PROBLEM TO WORK ON:
Rewrite the entries below as a numbered list, leaving out the blank lines.

## Start INPUT FOR THIS TASK

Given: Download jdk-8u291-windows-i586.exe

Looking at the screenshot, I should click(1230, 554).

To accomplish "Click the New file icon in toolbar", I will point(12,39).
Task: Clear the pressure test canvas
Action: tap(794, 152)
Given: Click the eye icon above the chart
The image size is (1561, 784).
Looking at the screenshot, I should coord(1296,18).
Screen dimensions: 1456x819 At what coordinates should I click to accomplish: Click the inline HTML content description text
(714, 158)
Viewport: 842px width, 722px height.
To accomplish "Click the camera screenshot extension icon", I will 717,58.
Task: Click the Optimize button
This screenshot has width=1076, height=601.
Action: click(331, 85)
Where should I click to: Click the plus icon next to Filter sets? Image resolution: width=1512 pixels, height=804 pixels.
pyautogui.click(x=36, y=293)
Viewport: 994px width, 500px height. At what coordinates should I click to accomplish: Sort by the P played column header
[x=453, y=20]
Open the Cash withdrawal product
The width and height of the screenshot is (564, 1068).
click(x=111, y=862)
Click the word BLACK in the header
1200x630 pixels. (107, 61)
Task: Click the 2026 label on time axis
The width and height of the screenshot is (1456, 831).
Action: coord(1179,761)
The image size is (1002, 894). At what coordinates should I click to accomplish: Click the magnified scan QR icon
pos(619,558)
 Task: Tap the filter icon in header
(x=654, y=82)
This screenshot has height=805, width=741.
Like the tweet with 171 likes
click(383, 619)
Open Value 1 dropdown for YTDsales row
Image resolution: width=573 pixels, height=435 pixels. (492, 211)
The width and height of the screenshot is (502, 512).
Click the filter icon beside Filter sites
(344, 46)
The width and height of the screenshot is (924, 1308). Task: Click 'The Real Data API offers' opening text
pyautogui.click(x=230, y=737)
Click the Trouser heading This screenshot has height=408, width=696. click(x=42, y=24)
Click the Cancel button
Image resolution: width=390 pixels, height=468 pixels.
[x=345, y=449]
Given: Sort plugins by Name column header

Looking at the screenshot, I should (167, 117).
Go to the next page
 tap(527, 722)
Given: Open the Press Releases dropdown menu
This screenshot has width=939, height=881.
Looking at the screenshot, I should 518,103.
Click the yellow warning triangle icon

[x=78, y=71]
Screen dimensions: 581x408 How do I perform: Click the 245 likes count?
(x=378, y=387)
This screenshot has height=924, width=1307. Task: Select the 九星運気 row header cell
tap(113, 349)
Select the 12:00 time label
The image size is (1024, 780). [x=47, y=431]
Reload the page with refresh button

## End INPUT FOR THIS TASK

ANSWER TO THIS TASK:
1. Given: Download jdk-8u291-windows-i586.exe
2. Looking at the screenshot, I should click(1230, 554).
3. To accomplish "Click the New file icon in toolbar", I will point(12,39).
4. Task: Clear the pressure test canvas
5. Action: tap(794, 152)
6. Given: Click the eye icon above the chart
7. The image size is (1561, 784).
8. Looking at the screenshot, I should coord(1296,18).
9. Screen dimensions: 1456x819 At what coordinates should I click to accomplish: Click the inline HTML content description text
10. (714, 158)
11. Viewport: 842px width, 722px height.
12. To accomplish "Click the camera screenshot extension icon", I will 717,58.
13. Task: Click the Optimize button
14. This screenshot has width=1076, height=601.
15. Action: click(331, 85)
16. Where should I click to: Click the plus icon next to Filter sets? Image resolution: width=1512 pixels, height=804 pixels.
17. pyautogui.click(x=36, y=293)
18. Viewport: 994px width, 500px height. At what coordinates should I click to accomplish: Sort by the P played column header
19. [x=453, y=20]
20. Open the Cash withdrawal product
21. The width and height of the screenshot is (564, 1068).
22. click(x=111, y=862)
23. Click the word BLACK in the header
24. 1200x630 pixels. (107, 61)
25. Task: Click the 2026 label on time axis
26. The width and height of the screenshot is (1456, 831).
27. Action: coord(1179,761)
28. The image size is (1002, 894). At what coordinates should I click to accomplish: Click the magnified scan QR icon
29. pos(619,558)
30.  Task: Tap the filter icon in header
31. (x=654, y=82)
32. This screenshot has height=805, width=741.
33. Like the tweet with 171 likes
34. click(383, 619)
35. Open Value 1 dropdown for YTDsales row
36. Image resolution: width=573 pixels, height=435 pixels. (492, 211)
37. The width and height of the screenshot is (502, 512).
38. Click the filter icon beside Filter sites
39. (344, 46)
40. The width and height of the screenshot is (924, 1308). Task: Click 'The Real Data API offers' opening text
41. pyautogui.click(x=230, y=737)
42. Click the Trouser heading This screenshot has height=408, width=696. click(x=42, y=24)
43. Click the Cancel button
44. Image resolution: width=390 pixels, height=468 pixels.
45. [x=345, y=449]
46. Given: Sort plugins by Name column header
47. Looking at the screenshot, I should (167, 117).
48. Go to the next page
49.  tap(527, 722)
50. Given: Open the Press Releases dropdown menu
51. This screenshot has width=939, height=881.
52. Looking at the screenshot, I should 518,103.
53. Click the yellow warning triangle icon
54. [x=78, y=71]
55. Screen dimensions: 581x408 How do I perform: Click the 245 likes count?
56. (x=378, y=387)
57. This screenshot has height=924, width=1307. Task: Select the 九星運気 row header cell
58. tap(113, 349)
59. Select the 12:00 time label
60. The image size is (1024, 780). [x=47, y=431]
61. Reload the page with refresh button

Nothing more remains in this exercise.